Thought Experiment about Consciousness

I’m putting this here because I’m not sure it’s really seriously debatable enough for GD, just because it’s not subject to any sort of real-world experiment, only thought experiment.

For the purposes of this discussion, it is assumed that human consciousness is an emergent product of the human brain - the sense of self-awareness is just a thing that a working brain can do as a result of its biochemical functions and does not require any supernatural entities or forces - although the thought experiment itself will involve hypothetical technologies that may be indistinguishable form magic to us.

So I’m sitting here, thinking, being, aware and I am abducted by aliens with unthinkably advanced technology. They study me for a moment then decide it would be kind of cool to turn me into a piece of wall art. They have the ability to transmit matter from one place to another with high fidelity (but this is not the transporter question of self).

The first thing they do is to detach my feet from the end of my legs and mount them at some distance from where the rest of me is on display. They are very careful to set up matter transfer interfaces from each pair of severed ends of blood vessels so from my body’s perspective, blood is still flowing down the arteries in my legs, all the way to my feet and returning via my veins from my feet to my legs, ultimately back to my heart and lungs for recirculation. There is an air gap between the ends of my legs and my feet, but the blood vessels are all functionally continuous and uninterrupted by virtue of the matter transfer widgetry. My feet remain in good physical health.

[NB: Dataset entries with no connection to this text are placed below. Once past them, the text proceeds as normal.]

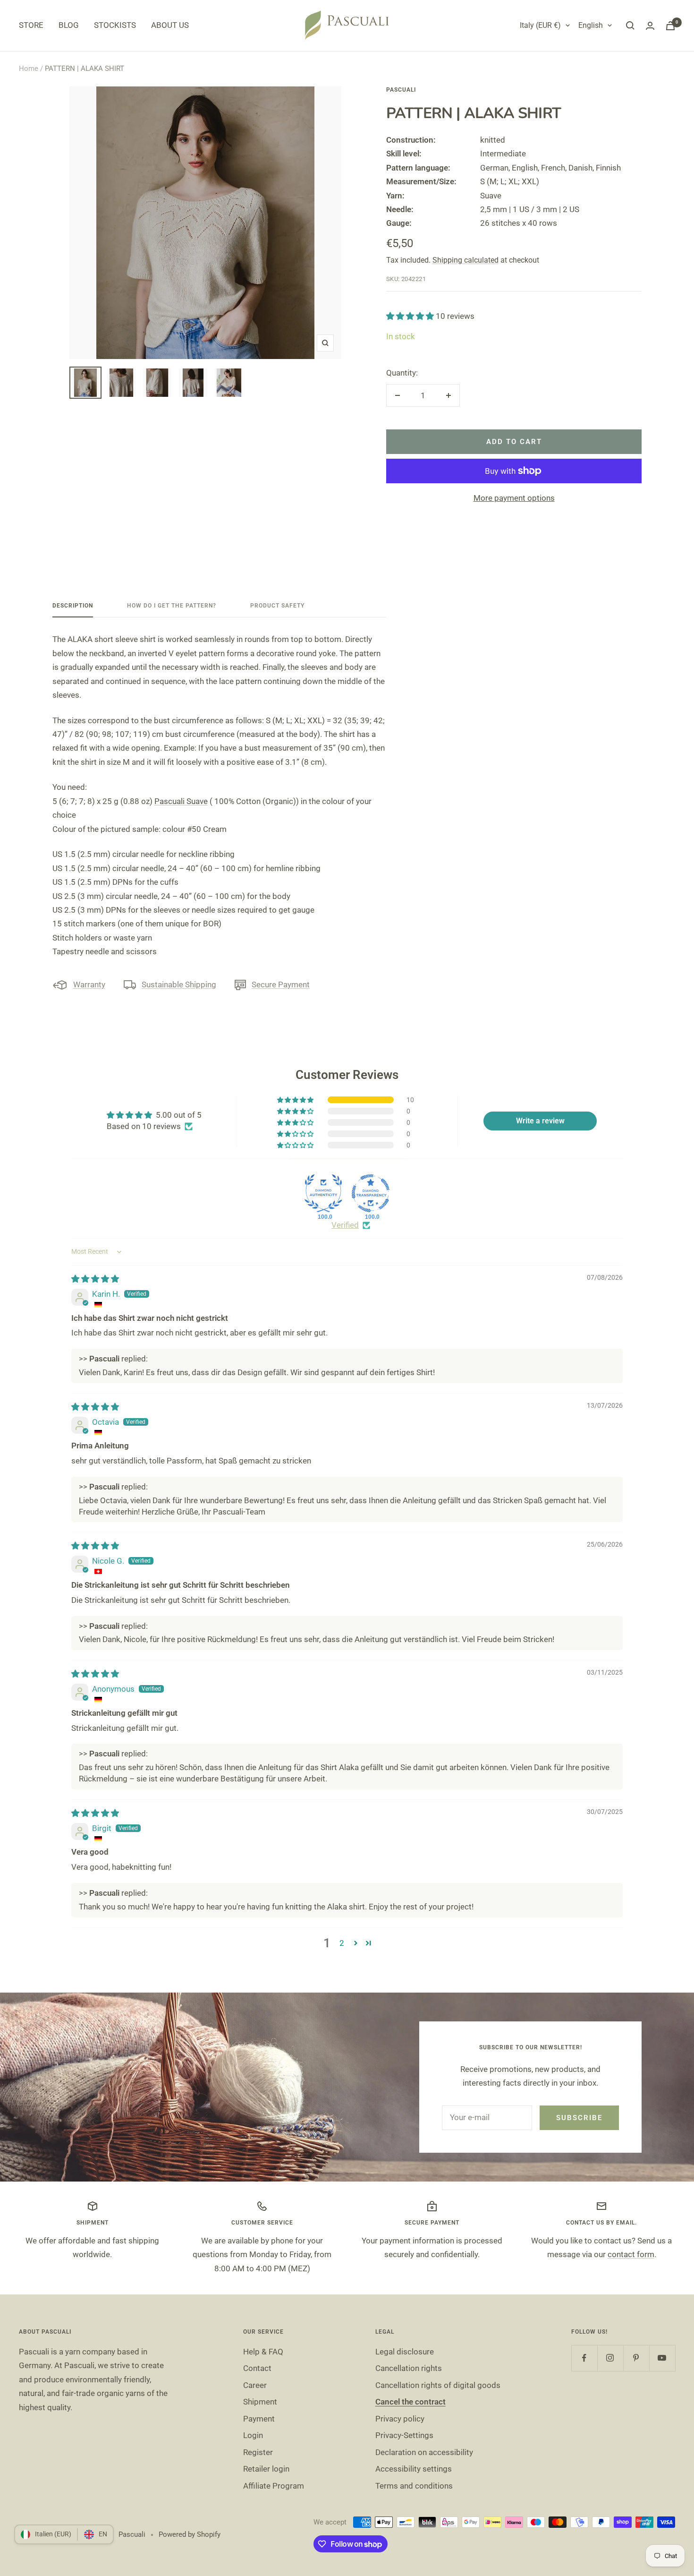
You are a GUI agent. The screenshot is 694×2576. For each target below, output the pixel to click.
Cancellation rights (408, 2368)
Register (258, 2452)
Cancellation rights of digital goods (437, 2385)
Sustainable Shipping (179, 984)
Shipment (260, 2401)
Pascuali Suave (181, 801)
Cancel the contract (410, 2401)
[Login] (650, 26)
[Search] (630, 25)
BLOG (69, 25)
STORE (31, 25)
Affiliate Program (273, 2485)
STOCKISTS (115, 25)
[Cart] (670, 25)
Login (253, 2435)
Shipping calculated (465, 260)
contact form (631, 2254)
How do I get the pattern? (171, 605)
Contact (257, 2368)
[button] (411, 316)
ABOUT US (170, 25)
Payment (259, 2418)
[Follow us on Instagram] (610, 2358)
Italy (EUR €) (540, 25)
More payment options (514, 498)
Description (72, 605)
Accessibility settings (413, 2468)
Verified (345, 1225)
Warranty (89, 984)
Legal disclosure (404, 2351)
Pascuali (401, 89)
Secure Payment (281, 984)
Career (255, 2385)
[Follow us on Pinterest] (636, 2358)
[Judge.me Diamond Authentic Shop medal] (323, 1193)
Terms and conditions (414, 2485)
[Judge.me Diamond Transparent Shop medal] (370, 1193)
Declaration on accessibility (424, 2452)
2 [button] (341, 1943)
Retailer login (266, 2468)
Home (28, 68)
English (590, 25)
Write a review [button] (540, 1120)
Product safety (277, 605)
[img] (95, 1279)
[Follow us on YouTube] (662, 2358)
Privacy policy (399, 2418)
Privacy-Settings (404, 2435)
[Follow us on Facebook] (584, 2358)
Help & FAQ (263, 2351)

They also bridge the nerve endings with similarly magical gadgets - so when they tickle my toes, the sensation is transmitted across the air gap without any loss of fidelity and I feel it. My feet feel like they are still attached.

They also bridge the mechanical parts with special force field thingumabobs attached to all relevant tendons and joints and other moving parts - so when I try to move my foot, my foot moves as if it were still attached.

They solve every part of the detachment issue in similar effortless fashion with their technology, to the point that, unless I look, I can’t tell my feet are off, and neither can my feet tell that I am somewhere else.

But this is just the first step and they continue upwards, dividing, separating and yet keeping effectively connected every part of my body - it all feels like it’s still in one piece, even though to any outside observer I am flayed open and apart like the specimen they regard me as.

Only my head remains and for this; the outer parts like ears and eyes and such, they treat as before - they remain fully functional at some short distance of separation…

But for my brain, they separate every cell from every other cell, maintaining at every moment perfect fidelity of logical interconnectedness - every little exchange of matter - fluids, electrolytes, hormones, etc - is maintained in working order, bridged across the gaps between the cells by unthinkably complex technology that works flawlessly. Every little puff of ions and neurotransmitters at every synapse is faithfully and perfectly still transacted as if the neurons were still huddled together in their original monolithic wet mass. No function is impaired because there is no chemical, mechanical, electrical or other physical phenomenon that these aliens are unable to manipulate in perfect and complete detail.

So I keep thinking, right? I continue to be me. Things feel a bit weird because my eyes are mounted too far apart now and they are not in the same spatial relationship to my ears as once they were, and when I talk, my vocal equipment is in the next room, so that’s really weird, but I’m still conscious. My brain is a mist of individual cells that can be arbitrarily divided (in fact they arrange it into a tunnel shape so they can walk through it, but the logic of interconnection and interrelation of all of the original parts, as they were before my abduction, is maintained)

But because consciousness is a function of the brain, and logically, nothing has actually happened to my brain (from the perspective of all of its parts), I am still conscious and aware and still me, right?

Or not, if not, why not?

I would think that significantly changing the distance between input sensors like eyeballs and ears and touch receptors would eventually run afoul of the evolution-driven mechanisms of our processing “circuits.” Some sort of mismatch there, and that might start to erode the fidelity of your self awareness and “you-ness.”

That’s a good point. Is any of what makes me ‘me’ absolutely dependent on timings? I mean it probably is by accident, but do we think consciousness inherently needs to be highly dependent on timings?